Your mission: implement a web service that takes in a set of bytes as input and outputs a MOS 6502 microprocessor family disassembly of those bytes as output. For example, assuming the following input bytes:
a9 bd a0 bd 20 28 ba
The following output (or similar) should be produced:
0x0000 a9 bd LDA #$bd
0x0002 a0 bd LDY #$bd
0x0004 20 28 ba JSR $ba28
You can, based on your own preferences, change the format of the output, but the origin address and bytes used in
disassembly should always be visible. You can deal with unknown opcodes however you deem appropriate
(outputting just the hex bytes is sufficient, for example). You should assume the input begins at address 0 (or
you can make this configurable in some fashion). You should always try to consume all of the input data (or you
can make this configurable too!). There are some example binaries in the test-bin/
directory of
the source tree that contain valid 6502 code that can be used for testing.
Information on the MOS 6502 instruction set is available all over the internet, but a handy instruction set guide that should provide sufficient information is available at https://www.masswerk.at/6502/6502_instruction_set.html
A simple testing scaffold is provided for testing and development convenience that should serve as a starting point.
You can cargo run
the scaffold in one terminal to start up the testing web server and then run cargo test
in
another to send a test request to it. You can modify the existing test and add new ones as desired.

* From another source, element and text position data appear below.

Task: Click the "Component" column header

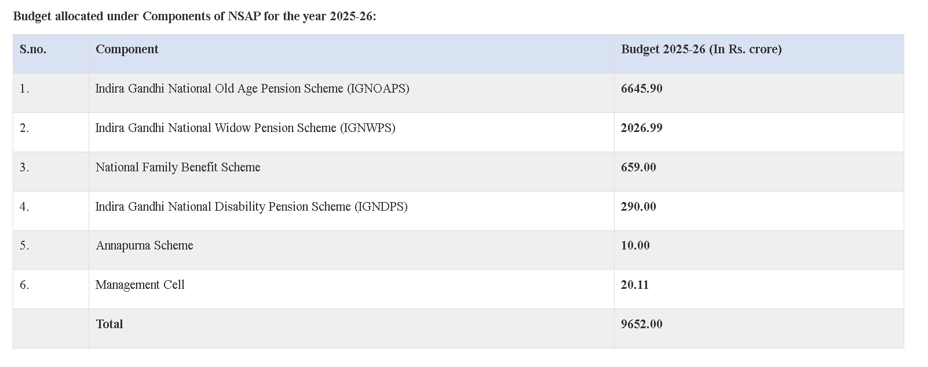Action: (127, 49)
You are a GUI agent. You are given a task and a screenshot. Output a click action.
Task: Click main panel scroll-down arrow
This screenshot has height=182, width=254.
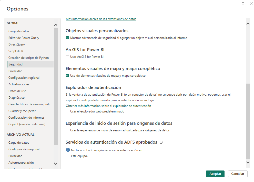pos(248,162)
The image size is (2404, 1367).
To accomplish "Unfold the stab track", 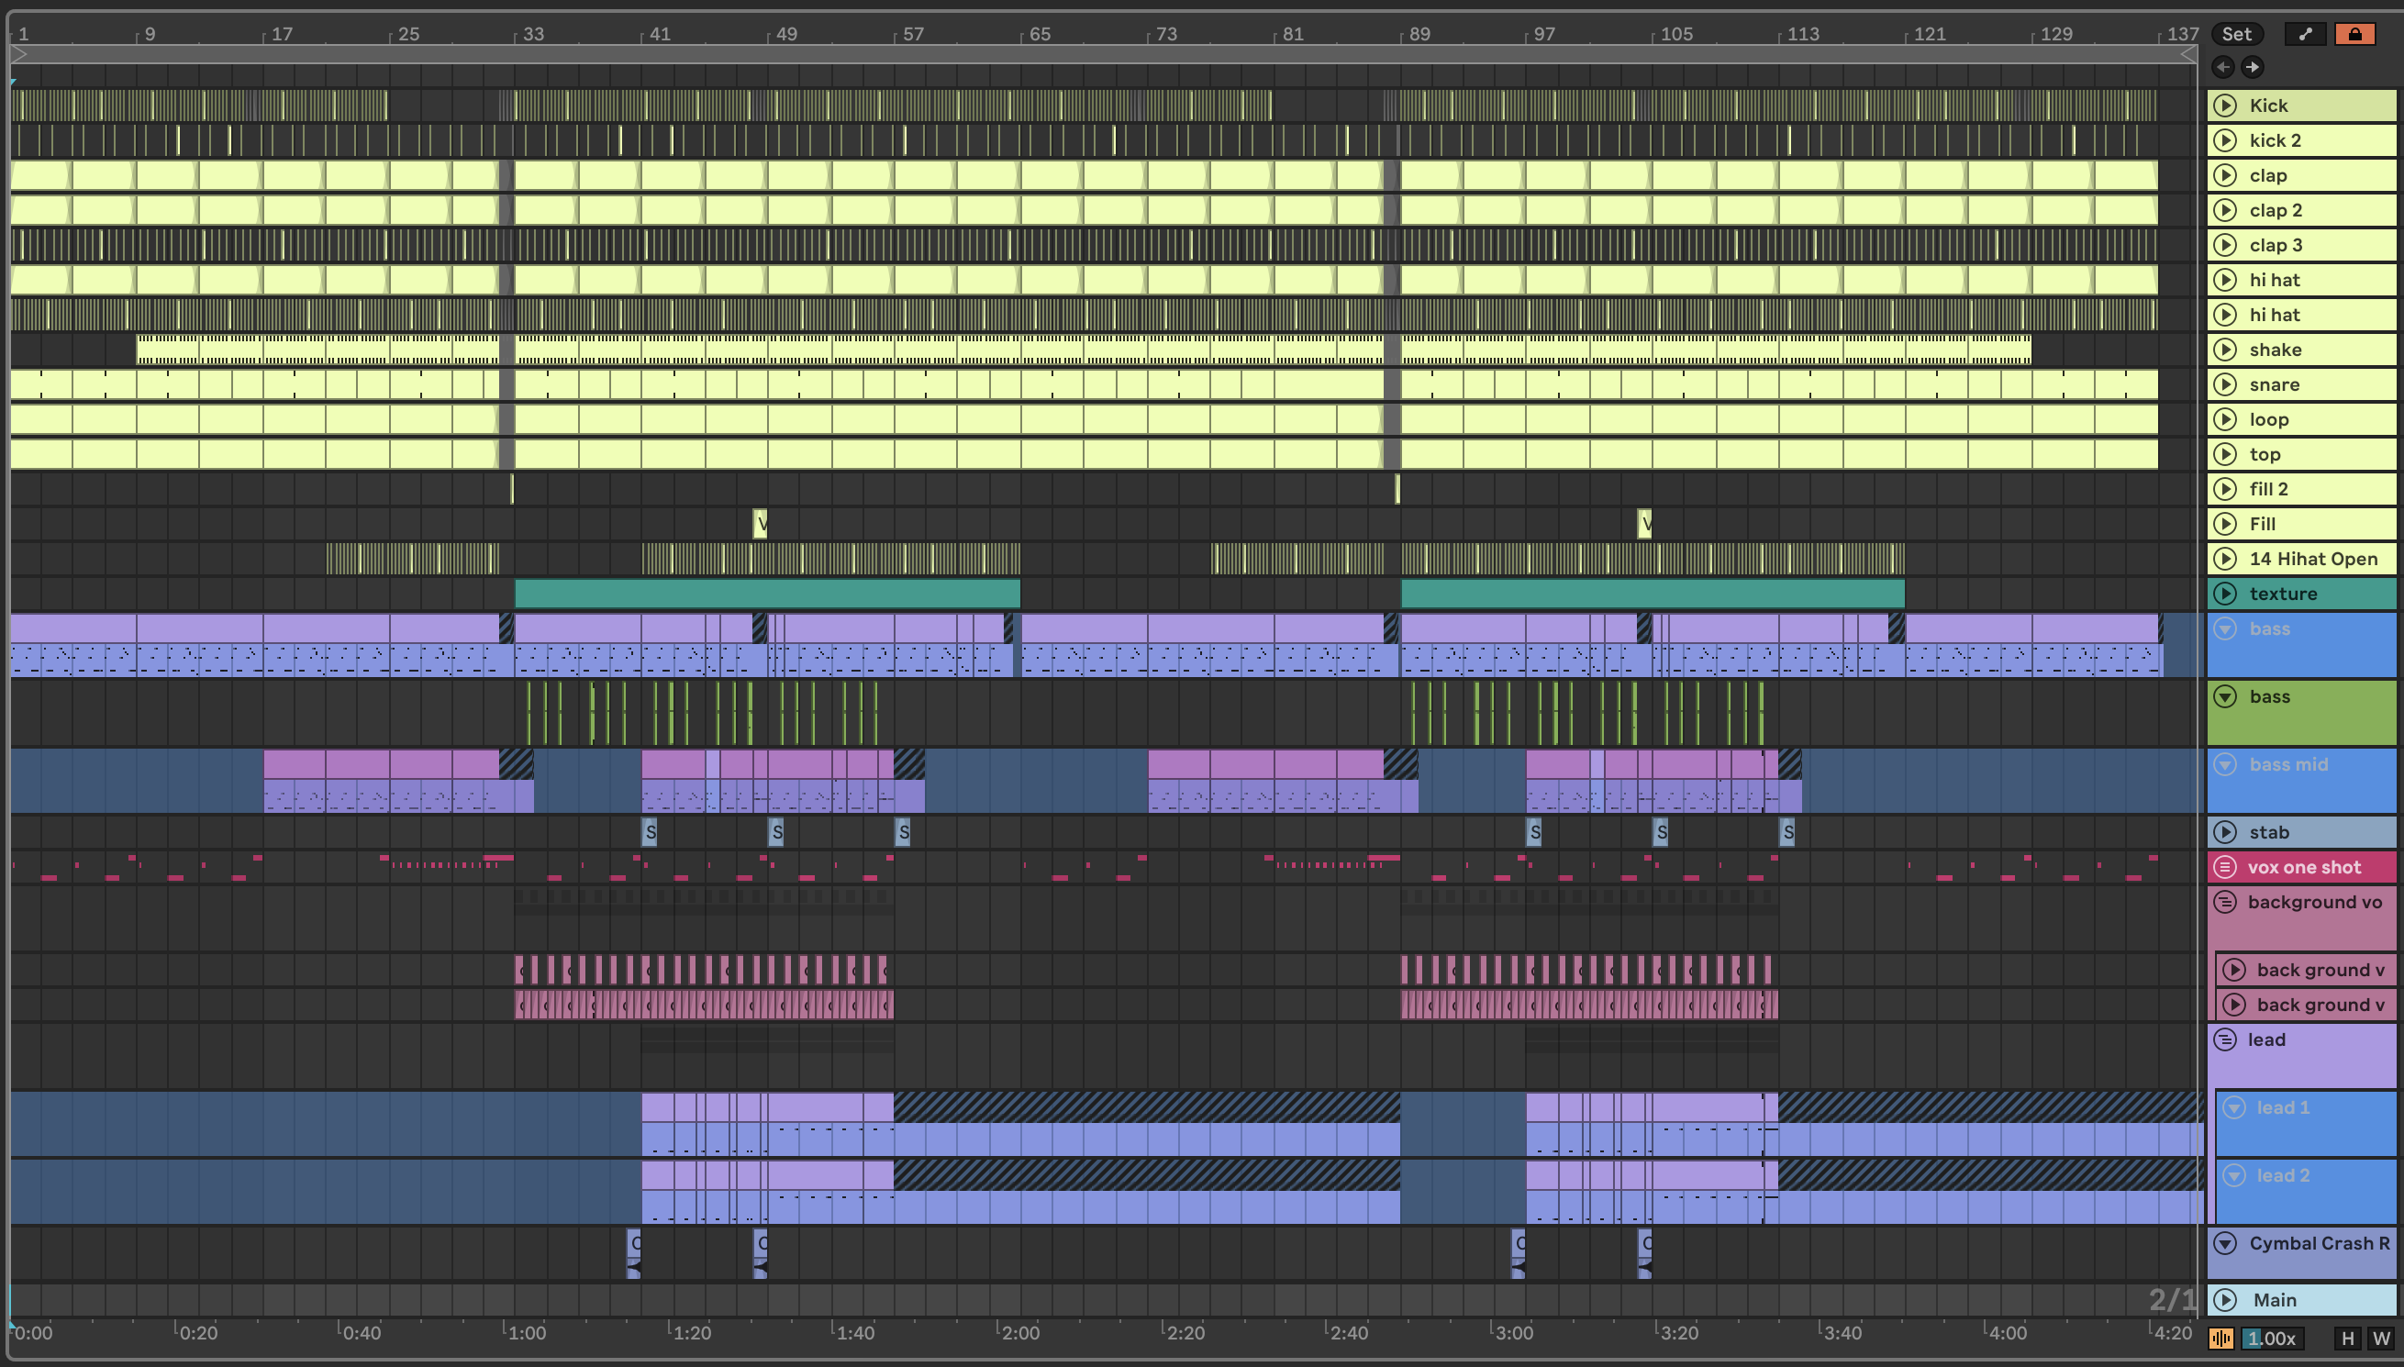I will click(x=2225, y=832).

You can spend as much time as you feel is required for a baseline implementation. The idea is not to find out if you can read an opcode listing and implement instruction decoding based on that - we can assume this is the case. Instead, try to sketch out an architecture and abstractions for your program that are easy to understand and possibly extend. Be sure to consider things like "what if we wanted to implement support for additional architectures?"
If you can find a way to produce proper disassembly from the binary data without implementing a full disassembler, feel free to do so as well.

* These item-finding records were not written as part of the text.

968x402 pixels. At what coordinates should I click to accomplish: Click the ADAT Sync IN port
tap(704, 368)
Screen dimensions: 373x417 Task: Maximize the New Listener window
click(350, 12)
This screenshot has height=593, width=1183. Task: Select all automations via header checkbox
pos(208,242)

Incomplete solutions are also better than nothing! Don't worry if you don't have time to implement decoding for all instructions or are missing some undocumented ones! If you find the task to be unexpectedly difficult, don't worry! If you can provide some initial code and are prepared to explain your implementation idea, that is fine as well.
Don't hesitate to use pseudocode in places where you feel a lot of boilerplate or obvious implementations are required.